1. Examine the data carefully

Clueless tech: “I don’t even know where to start.”

Good tech: “Hmmm, only some channels work when they ALL should. Let’s look up some of these channel frequencies on the channel map reference and see if they’re correct.”

2. See if you can state the problem simply (possibly by recognizing that there is a problem)

Clueless tech: “Lots of channels aren’t working. Huh. Did you give us money for them?”

Good tech: “Channel 647 isn’t working, and it should.”

3. Ask yourself if there’s any more data you can gather

Clueless tech: [Argues about subscription packages with the customer]

Good tech: “Hmmm, I have a signal strength meter with me, maybe I should measure this.”

4. For a complex system, try tracing a fault back to its source.

Clueless tech: [still arguing about the channels we’re paying to not get. Shows me a page on his phone that he says supports his argument that we shouldn’t get those channels, I do research in front of him to show that he’s flat wrong and looking at stuff from years ago]

Good tech: “Hmm, no signal here on that frequency, maybe sampling the signal closer to the street will help localize the fault?”

5. While it might make sense to twist a knob a few times to see if the problem just goes away, twisting the same knob thirty or forty times only makes you look like a frustrated skinner box rat when the researcher has gone on vacation and fogotten to fill the pellet jar.

Clueless tech: “Let’s do that thing that didn’t work before, again, a few more times, because it’s the only tool I’ve got.”

Good tech: [Already out the door and finding the cable closet]

Root cause was one of the two things I thought might be the issue. The first possibility was a bad channel assignment from the head-end (and believe me, the software that runs the head-ends is crap), the second was a cable trap that had been left on the line. Turned out to be the trap; a filter had been installed maybe ten years ago in a locked utility closet and never removed, and it was happily quashing the signals between 270 and 670 Mhz, and since Comcast went entirely digital in our area a few years ago, these traps should just have been removed.

The first tech just flailed and couldn’t actually think about the problem, but could have solved it if he had paid attention.  The second tech knew a few failure modes, but more importantly he knew how to think about a problem.

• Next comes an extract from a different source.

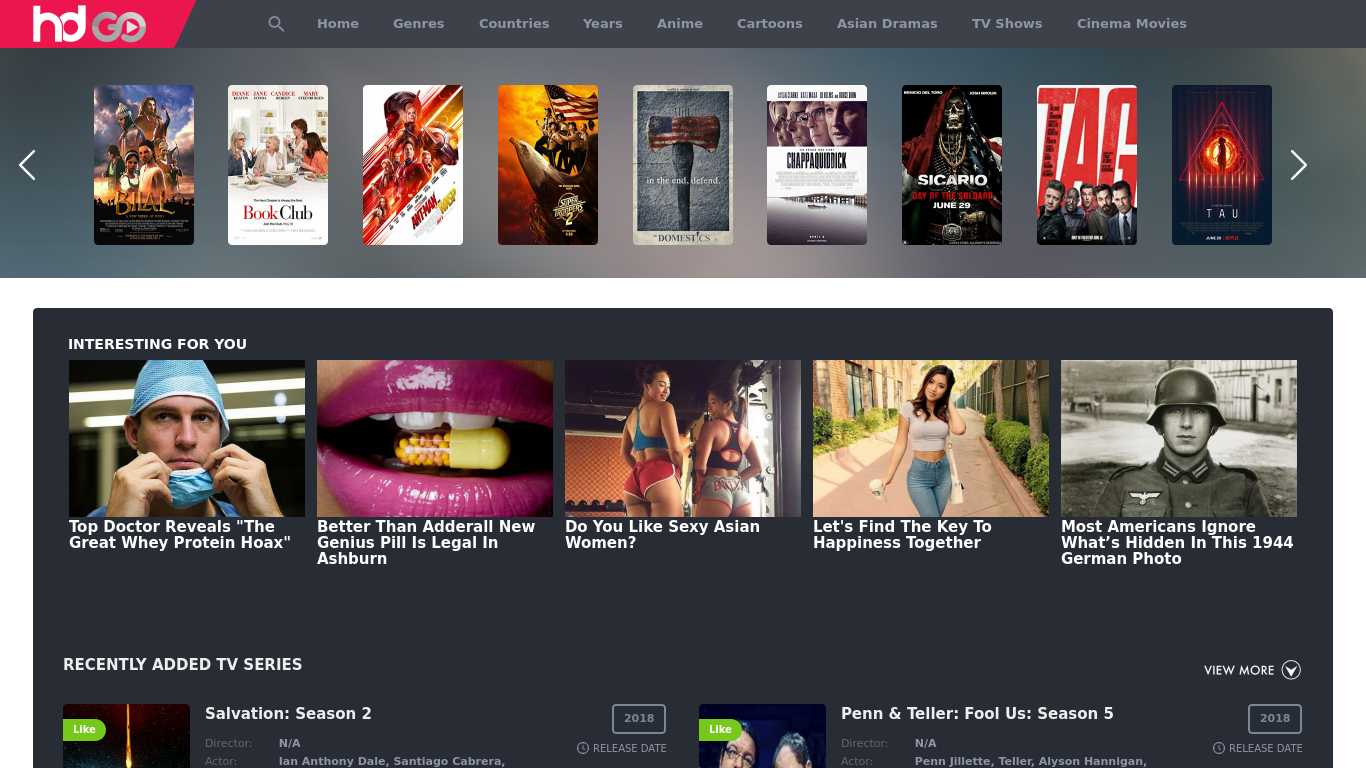Open the Anime section

[x=680, y=24]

6. Don’t design systems that lack end-to-end diagnostics. They will be expensive for you, and your customers will have little pity as they stand back and watch you flail. I’m happy to pay NASA to publically fail because they do stuff that is exciting, dangerous and hard; cable provisioning is none of those.

And we’re back

Nothing like a good random savaging from your $hostingProvider. Sorry about that. It’s been a week of downtime because the tools that $hostingProvider has for diagnosing problems are about as useful as a stack of moldy Ouija boards. Logs? Oh you can ask for logs, but they will not come. Forum quality on $hostingProvider ranges from “Cargo Cult” nonsense to “plz hlp” because it’s a cheap-ass neighborhood.

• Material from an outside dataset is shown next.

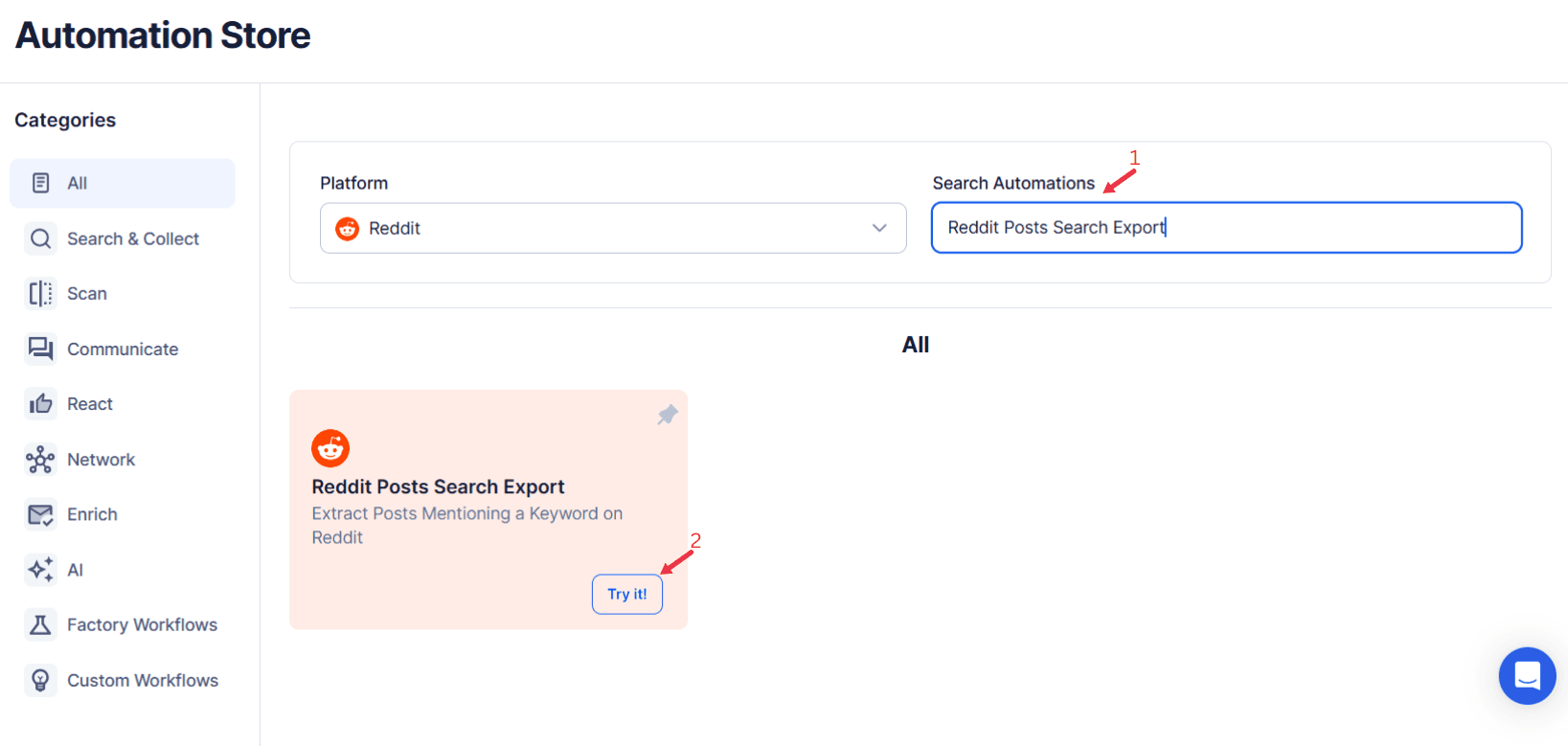The height and width of the screenshot is (746, 1568).
Task: Click the Try it! button
Action: coord(626,594)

Me to support: “Site down. Apache looks utterly dead. Logs? WTF.”

Support: “Huh. Lots of stuff wrong, too much to describe, really, and we’re throttling traffic to that server because there are too many people on it. Why are you on that old server anyway?”

Me: “What?”

Support: “No problem, we’ll just move your site. Oh, wait. You have to delete all your old databases first.”

Me: “What?”

Support: “Bye now. Merry Christmas.”

Took another call to support to get Apache high enough to crash. Actually the support folks are pretty good, it’s the policies and configurations they’re called on to support that are, shall we say, legacy. It says so, right there.

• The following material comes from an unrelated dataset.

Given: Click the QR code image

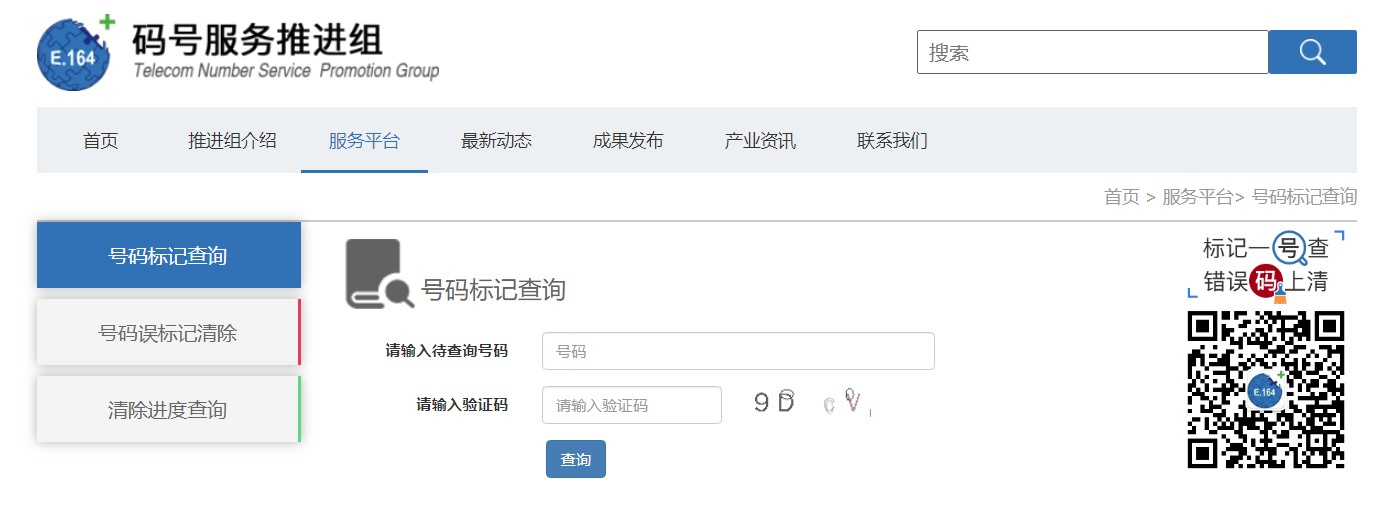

Another call or two to have them repair permissions. On stuff. No word on what actually changed or what permissions they had to fix, just, um, you know . . . stuff that needed permissions changing. Oh yes, all this time, the entire time the site was down, the little status widget in the corner of my site’s administration page was cheerfully reassuring me that the site was 100% up and functional (while right next to that, a site preview page was declaring HORRIBLE ERROR and APACHE CATASTROPHE). Yay for modern technology.

So, I mucked with crap for a week, twisting knobs and pushing buttons and waiting for random pieces of web UI to agree with each other. Honestly, half of this time was looking at how to run the hell away from $hostingProvider by moving a few domains experimentally and discovering the roadblocks that $hostingProvider decided were necessary to prevent customer flight, go figure. Finally got things in order, restored the database, restored it again because $hostingProvider, and things seem to be working now. Hi there.

$hostingProvider will soon be an ex hosting provider. I’ve already moved a couple of domains, this one is next. It’s fun.